··· TEXT EXCERPT ···
For many diseases, there’s a litany of research for doctors to rely on. Dozens if not hundreds of case studies can help inform decisions on how to treat patients. Various course of treatment and specialized drugs can be extremely useful when needed, but many of the limitations are handicapped by rarity. The rarer the disease, the more sparse the scholarly literature can be and the fewer medical treatments available. For many physicians, more informal advice is needed to treat patients. This can be especially pressing if the patient in question is in serious or deteriorating condition.
Even Doctors are Using the WWW for Info Now
Many doctors do what others readily do: turn to the internet. There are often unofficial resources that circulate the web that coincide with the situation the doctor is in. With such issues sometimes meaning life or death, doctors often turn to such informal sources. Many doctors and those in the medical profession become part of online forums meant to discuss and survey issues in their line of work. Many are able to understand similarities in their various situations and utilize similar strategies.
However, since the conversations in such informal setting are not peer reviewed or properly conducted in a clinical setting, there are many factors that can go wrong. Many causes can be confused with correlation, and the difference paid by the patient. There is a particular importance in being careful in such a setting, which occasionally gets thrown out the window.
··· ENTRIES PROVIDED ···
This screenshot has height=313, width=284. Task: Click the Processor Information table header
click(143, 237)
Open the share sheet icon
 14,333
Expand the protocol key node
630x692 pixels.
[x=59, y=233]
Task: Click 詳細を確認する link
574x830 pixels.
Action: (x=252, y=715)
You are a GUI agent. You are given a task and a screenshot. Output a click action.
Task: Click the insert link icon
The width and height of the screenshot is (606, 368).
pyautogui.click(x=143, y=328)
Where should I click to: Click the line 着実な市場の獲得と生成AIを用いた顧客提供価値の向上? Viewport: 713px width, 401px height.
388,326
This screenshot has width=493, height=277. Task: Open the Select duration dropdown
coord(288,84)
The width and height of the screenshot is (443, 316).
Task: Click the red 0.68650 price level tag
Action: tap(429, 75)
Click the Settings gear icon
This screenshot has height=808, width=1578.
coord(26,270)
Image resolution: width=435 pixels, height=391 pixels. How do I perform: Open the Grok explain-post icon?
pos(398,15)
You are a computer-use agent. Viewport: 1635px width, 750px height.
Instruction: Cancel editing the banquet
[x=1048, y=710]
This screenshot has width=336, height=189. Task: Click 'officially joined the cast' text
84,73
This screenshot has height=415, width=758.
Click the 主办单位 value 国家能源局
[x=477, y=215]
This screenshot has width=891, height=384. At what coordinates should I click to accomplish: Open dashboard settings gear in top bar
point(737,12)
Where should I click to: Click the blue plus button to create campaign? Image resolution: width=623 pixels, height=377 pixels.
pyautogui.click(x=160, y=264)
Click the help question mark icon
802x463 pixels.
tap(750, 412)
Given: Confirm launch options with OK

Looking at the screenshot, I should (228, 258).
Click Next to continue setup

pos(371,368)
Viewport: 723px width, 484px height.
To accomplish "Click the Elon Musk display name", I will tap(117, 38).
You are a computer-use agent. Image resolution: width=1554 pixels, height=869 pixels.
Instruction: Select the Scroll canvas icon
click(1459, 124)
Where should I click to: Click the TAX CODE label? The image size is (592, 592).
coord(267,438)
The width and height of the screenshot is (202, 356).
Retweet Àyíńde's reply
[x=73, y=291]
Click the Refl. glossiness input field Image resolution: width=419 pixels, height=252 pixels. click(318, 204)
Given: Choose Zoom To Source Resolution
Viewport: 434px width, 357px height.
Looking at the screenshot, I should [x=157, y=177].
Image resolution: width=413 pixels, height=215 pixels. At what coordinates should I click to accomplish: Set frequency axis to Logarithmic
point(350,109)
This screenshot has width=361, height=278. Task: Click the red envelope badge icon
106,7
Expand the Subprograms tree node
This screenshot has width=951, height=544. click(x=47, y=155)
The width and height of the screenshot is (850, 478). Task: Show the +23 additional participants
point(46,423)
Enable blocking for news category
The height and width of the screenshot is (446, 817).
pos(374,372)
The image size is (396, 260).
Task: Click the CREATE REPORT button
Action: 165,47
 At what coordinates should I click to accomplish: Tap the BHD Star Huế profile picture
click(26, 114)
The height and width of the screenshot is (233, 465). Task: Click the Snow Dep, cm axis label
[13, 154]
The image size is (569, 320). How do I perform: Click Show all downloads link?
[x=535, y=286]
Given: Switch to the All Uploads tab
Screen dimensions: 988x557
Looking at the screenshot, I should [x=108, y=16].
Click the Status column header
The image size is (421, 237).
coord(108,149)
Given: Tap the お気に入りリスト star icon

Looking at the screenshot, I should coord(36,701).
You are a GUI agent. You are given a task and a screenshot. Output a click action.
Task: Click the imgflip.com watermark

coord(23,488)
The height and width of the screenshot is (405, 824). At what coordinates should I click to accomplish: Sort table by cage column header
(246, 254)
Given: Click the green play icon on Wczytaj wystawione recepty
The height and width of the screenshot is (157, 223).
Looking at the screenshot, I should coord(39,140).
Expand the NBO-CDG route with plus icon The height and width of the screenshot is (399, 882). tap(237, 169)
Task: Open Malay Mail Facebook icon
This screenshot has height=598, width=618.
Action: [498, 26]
···
→ APPLY WHAT YOU READ:
1 – In the article on doctors turning to the internet, rewrite the paragraph beginning "Many doctors do what others readily do" as a short bulleted list that keeps its main facts.
2 – From the article on doctors turning to the internet, extract everything from "Even Doctors are" down to "utilize similar strategies.", word for word.

→ SOLUTIONS:
1 –
- Like many other people, doctors turn to the internet.
- Unofficial resources on the web often match the situation a doctor is facing.
- Because these cases can mean life or death, doctors often use such informal sources.
- Many doctors and others in the medical profession join online forums to discuss and survey issues in their work.
- Through these forums, many see the similarities between their situations and use similar strategies.

2 –
Even Doctors are Using the WWW for Info Now
Many doctors do what others readily do: turn to the internet. There are often unofficial resources that circulate the web that coincide with the situation the doctor is in. With such issues sometimes meaning life or death, doctors often turn to such informal sources. Many doctors and those in the medical profession become part of online forums meant to discuss and survey issues in their line of work. Many are able to understand similarities in their various situations and utilize similar strategies.